━━━━━ Extrait proposé
West Carribean : après six ans, l’enquête continue

« L’avion de la compagnie colombienne West Caribbean Airways en provenance du Panama et à destination de Fort-de-France s’est crashé à 3h15... » Hier, cela faisait six ans jour pour jour. Une date symbolique pour l’Association des victimes de la catastrophe aérienne du 16 août 2005 (AVCA).

La journée a donc débuté au Lamentin, commune où les familles des 152 disparus s’étaient retrouvées.

MARDI 16 AOUT 2005 - MARDI 16 AOUT 2011 : POURQUOI CE CRASH ?. « Notre colère n’est pas retombée, mais cette année, c’est assez particulier. Nous sommes jour pour jour, heure par heure, comme il y a six ans. Nous avons voulu être plus dans le recueillement et la commémoration » a présenté Olivier Bérisson, le président de l’AV-CA.
━━━━━━━━━━
Recopiez le passage de l'article sur le crash de la West Caribbean en partant de « La journée a » et en finissant par « président de l’AV-CA. », mais remplacez « colère » par « tristesse ».
━━━━━ Données fournies
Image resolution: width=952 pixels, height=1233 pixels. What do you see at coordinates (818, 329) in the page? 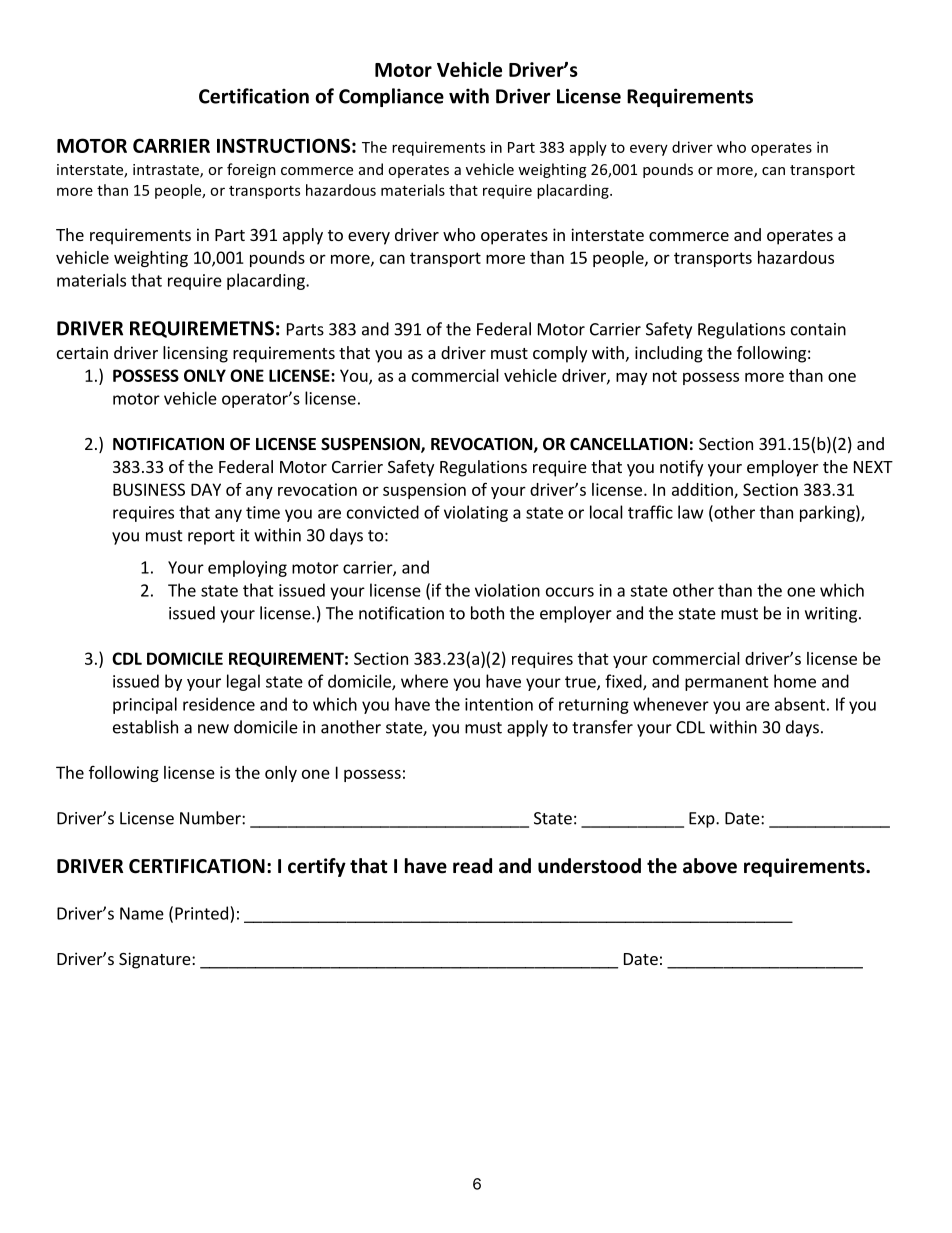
━━━━━━━━━━
━━━━━ Données fournies
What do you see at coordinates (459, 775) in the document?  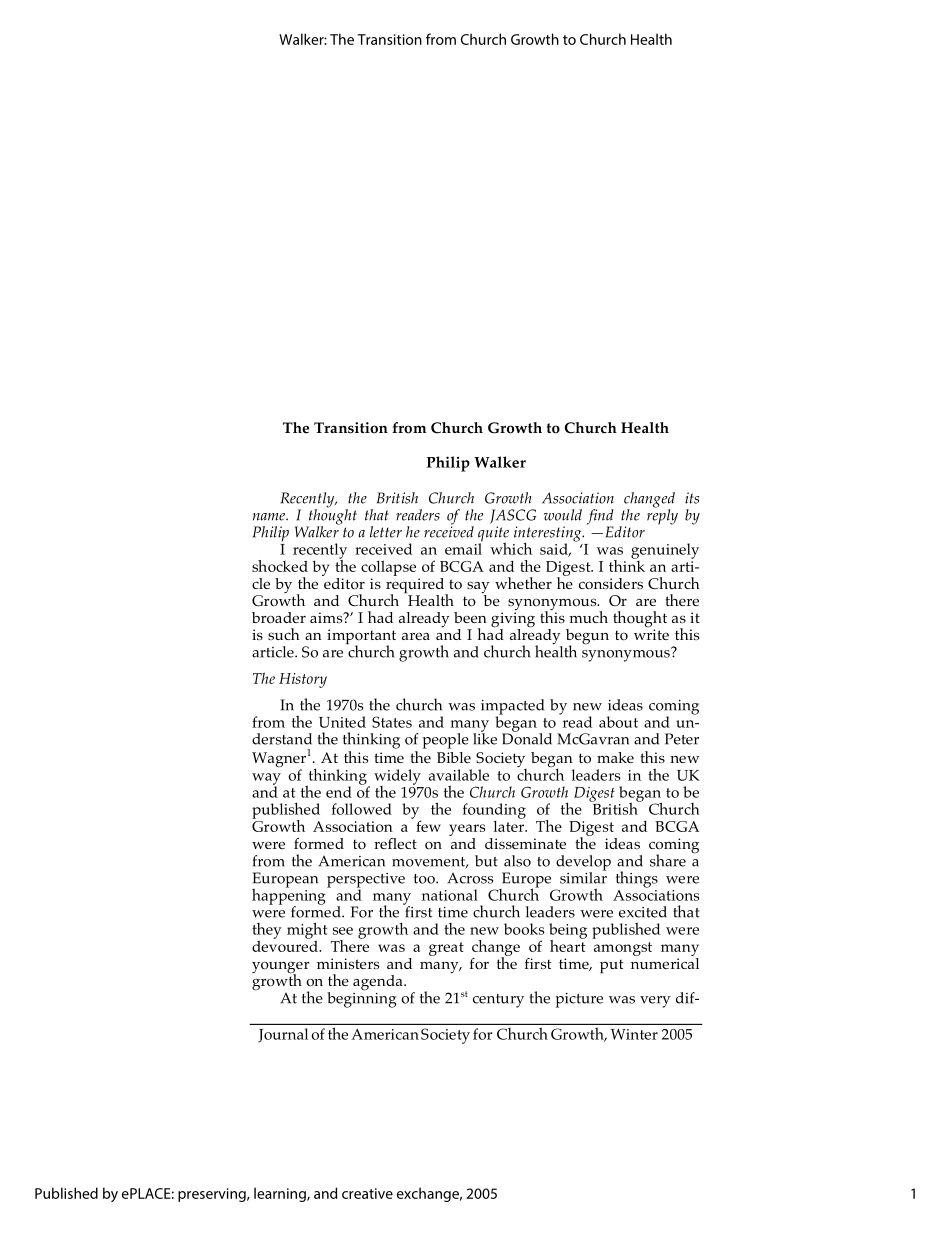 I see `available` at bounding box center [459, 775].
━━━━━━━━━━
▶ _Corrigé_
La journée a donc débuté au Lamentin, commune où les familles des 152 disparus s’étaient retrouvées.

MARDI 16 AOUT 2005 - MARDI 16 AOUT 2011 : POURQUOI CE CRASH ?. « Notre tristesse n’est pas retombée, mais cette année, c’est assez particulier. Nous sommes jour pour jour, heure par heure, comme il y a six ans. Nous avons voulu être plus dans le recueillement et la commémoration » a présenté Olivier Bérisson, le président de l’AV-CA.